As in the first example, if the system crashes before a commit decision has been made, it will rollback any resources upon recovery. E.g. if the system crashes between t8 and t9, it will encounter xid1c and xid1b and will call rollback() on these because it cannot find a record of a commit-decision for xid1, i.e. it cannot find xid1a. Hence, xid1b and xid1c need to be rolled back.

If the system crashes after a commit decision has been made, for example between t10 and t11, it will find xid1b and xid1a. Since xid1a signifies a commit decision, both xid1b and xid1a should be committed.

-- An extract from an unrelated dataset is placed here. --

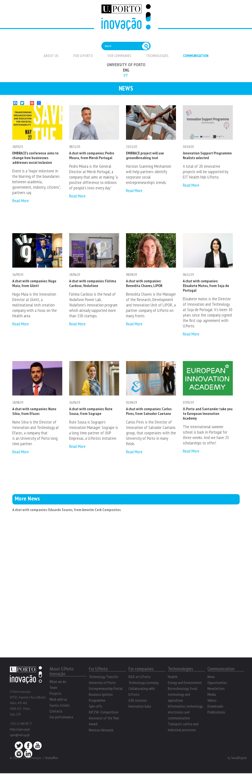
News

So far so good. But how does the transaction manager know that if it encounters xidb it should look for xida to figure out if a commit decision was made? This is where the transaction manager uses the byte[] of the Xid: it stores this information in one of them.

Complicating factors

A problem in this scheme occurs when the prepare(xid1a) method returns XA_RDONLY. If that happens, commit(xid1a, false) cannot be called, and RMa will not return xid1a upon calling recover(). Recall that xid1a had special significance! Hence it is important to order the Resource Managers such that the first one on which prepare() is called, is both reliable and will not return XA_RDONLY. However, in normal EE applications, the application prescribes in which order resources are enlisted in a transaction. Hence, to use this logless transaction scheme, the application server either needs to be extended with a way to specify resources a priori, or the application server needs to be extended with a learning capability so that it knows which resources are enlisted in a particular operation so that it can pick the right resource manager to write the commit decision to.

The SeeBeyond logless transaction approach is one of the ways that transaction logging can be made less exensive. In a future blog, I'll cover additional ones.